Decades in Film
In the comments section of the post I linked to in my last post, there's an interesting debate raging about when exactly the 00s started. There are those that hold the common sense view that the 00s started January 1, 2000. Then there are the wiseasses that point out that because there was no Year Zero, the 00s didn't start until January 1, 2001. (No one likes a math geek, Scully). More interesting is the position that the 00s didn't start until September 11. The reasoning being that it was a defining moment that split history into a before and an after. I do subscribe to this view somewhat, but only in the political realm. There's no reason September 11 should have the same impact culturally, especially since movies and TV have barely felt the change. I can only think of one movie or TV show that has even touched the cultural impact of 9/11, and that's Rescue Me, the show about New York firefighters.
When I think about the defining sensibility of film in the 00s, it's probably the blurring of the lines between mainstream and indie. It's the decade where Miramax stopped being independent and became "independent". How can you be an independent studio and throw tens of millions of dollars into fancy, big production, famously cast, Oscar bait year after year. But mainstream studios, like Warner Bros. or Paramount are making small movies with the independent sensibility, like Wonder Boys or Million Dollar Baby. Another trend in filmmaking is the honing of visual-effects techniques to make them a seamless part of the storytelling. Someone once wrote to Roger Ebert that visual effects were to modern movies what song and dance numbers were to movies of the Golden Age. This has become less and less the case in the 00s, with movies like The Lord of the Rings, where digital effects are so pervasive that they cease to become surprising and new. Nowadays, the only limit on filmmaker's ability to give life to his or her imagination is not available technology, but a studio willing to put up the money. Both of these trends really started to take shape in 1999; the former with films like Being John Malkovich, Magnolia, American Beauty, and Three Kings, and the latter with The Matrix. So really the 00s began in 1999.
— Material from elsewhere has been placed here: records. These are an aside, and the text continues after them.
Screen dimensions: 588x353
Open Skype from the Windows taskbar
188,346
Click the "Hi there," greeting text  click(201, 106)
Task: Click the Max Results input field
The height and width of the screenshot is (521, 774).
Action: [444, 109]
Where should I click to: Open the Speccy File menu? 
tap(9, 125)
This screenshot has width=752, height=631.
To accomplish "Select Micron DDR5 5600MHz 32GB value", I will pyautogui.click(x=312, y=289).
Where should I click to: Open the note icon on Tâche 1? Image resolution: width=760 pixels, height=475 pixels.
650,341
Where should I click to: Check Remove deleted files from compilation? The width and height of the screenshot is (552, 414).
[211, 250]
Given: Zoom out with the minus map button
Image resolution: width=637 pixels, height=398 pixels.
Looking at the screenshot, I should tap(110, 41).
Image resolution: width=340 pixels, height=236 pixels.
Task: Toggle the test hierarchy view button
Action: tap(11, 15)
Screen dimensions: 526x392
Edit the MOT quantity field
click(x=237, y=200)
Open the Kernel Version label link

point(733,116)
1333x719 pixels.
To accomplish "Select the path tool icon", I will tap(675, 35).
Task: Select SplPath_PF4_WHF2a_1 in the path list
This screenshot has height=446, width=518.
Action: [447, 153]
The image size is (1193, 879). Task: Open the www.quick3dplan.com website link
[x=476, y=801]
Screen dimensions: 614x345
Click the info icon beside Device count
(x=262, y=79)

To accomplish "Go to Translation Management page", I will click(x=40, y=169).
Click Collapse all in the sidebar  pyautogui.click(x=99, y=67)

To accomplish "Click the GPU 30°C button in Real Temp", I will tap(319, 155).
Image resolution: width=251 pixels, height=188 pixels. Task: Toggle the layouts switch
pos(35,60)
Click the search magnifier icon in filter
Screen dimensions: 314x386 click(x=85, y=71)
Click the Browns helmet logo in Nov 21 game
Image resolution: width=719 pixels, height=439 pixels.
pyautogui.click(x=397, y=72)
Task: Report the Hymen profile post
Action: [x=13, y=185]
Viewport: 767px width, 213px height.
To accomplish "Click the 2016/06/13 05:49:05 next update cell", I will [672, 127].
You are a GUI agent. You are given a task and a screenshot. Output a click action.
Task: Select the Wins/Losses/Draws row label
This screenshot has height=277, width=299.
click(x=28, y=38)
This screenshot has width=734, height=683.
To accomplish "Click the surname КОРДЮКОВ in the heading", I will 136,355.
This is not so unusual. I'd say it's pretty rare for film decades to conform to their actual dates on the calendar. The first "decade" of film lasted from 1896, when the medium was invented, to 1915, when The Birth of a Nation, the first feature-length film to nail down the grammar of editing, cinematography and the rest of motion picture storytelling. The '20s of film lasted from Birth of a Nation to The Jazz Singer, the first sound film. The thirties lasted from The Jazz Singer to Citizen Kane. The fifties probably began with A Streetcar Named Desire, when Kazan and Brando brought The Method to film. The sixties are tricky to pin down; I'd guess that they began in 1960 itself, when Psycho and The Apartment signalled a more frank, mature handling of difficult subject matter. The 70s started with Easy Rider (and an assist from 2001). The funny thing about the eighties is that they started before the seventies ended, with Star Wars and the beginning of the end of the age of the Director. While Raging Bull is often cited as the last movie with a 70s sensibility, it's more like it's the last good movie, with the legendary flop Heaven's Gate as the Film that Killed the 70s. The 90s started in 1989 when sex, lies, and videotape and Do the Right Thing kicked off the indie revolution. Which bring us right back to the 00s.